More than any time of the year, I like Christmas. November is a nap, but December is a thrill. Christmas trees are turning the winter into bright colors. I like the evergreens in everyone’s yard, lit up like Michigan Avenue in Chicago. There is glory in a lighted Christmas tree. It makes you feel that everything is good.
We never miss a tree in our condo, but this year we are wondering, Helen is determined: No tree! “Don’t you think we’ve had enough Christmas trees? We have been married 65 years. That adds up to 65 trees. Remember our first one? We were so poor we decorated it with bows from our wedding presents.”
Still, I am not sure. I am determined that we should again have a real tree, of some size. We have enough ornaments to decorate the neighborhood. I could not imagine our house without a Christmas tree. Why, when we lived in the big house on River Drive, we had three Christmas trees. I would sit alone at night and stare at a Christmas tree. By squinting my eyes, the lights on the tree looked like stars.
Yet today, my wife is determined. “No big tree.” She reminded me of a few years ago when I was putting the top-knot-ornament on the tree and lost my balance on the ladder. I almost went through the sliding glass door. “You could have killed yourself,” she rightly said. Well, I am no longer at an age of disagreeing with my wife. OK. No tree. Our Christmas tree will be a few evergreen limbs on the mantel with battery-lit candles. I love my wife. I guess we will NOT have a Christmas tree.
The three wise men and tacos
It seemed a little incongruous on a chilly Sunday night. We sat in a booth at Rudy’s in the Village of East Davenport. Almost, in a tandem, one after another, three well-to-do gentlemen walked in:
Craig Windmiller, in cap and dark-rimmed sports glasses, the builder of some of the most ostentatious homes in the Quad-Cities.

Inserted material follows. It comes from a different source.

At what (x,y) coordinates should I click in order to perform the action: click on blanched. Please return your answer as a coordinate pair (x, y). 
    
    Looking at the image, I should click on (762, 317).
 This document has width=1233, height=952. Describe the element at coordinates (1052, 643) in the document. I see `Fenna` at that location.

Don Pruder, the husband of Vickie Palmer, of the Palmer empire and also the Reimers Oak Knoll mansion that is everlastingly being restored by Pruder in the River Drive bluffs.
Frank Paaske, the friendly fellow who founded Green Thumb, the Brady Street oasis.
We shook hands and visited. All ordered the same. They wanted tacos on a Sunday night. Don’s was a carry-out for his wife.
Step right up and vote
While my wife shopped, I relaxed in an overstuffed chair at the edge of the men's wear department of Von Maur’s Davenport. Dapper in vest and cane, several customers thought I was the manager type, offering department directions. Up came Ken Crocken, who is retiring from a choice marketing job at Genesis. He smiled, confessed that he might run for Scott County supervisor next November. Come to think of it, that’s a good idea.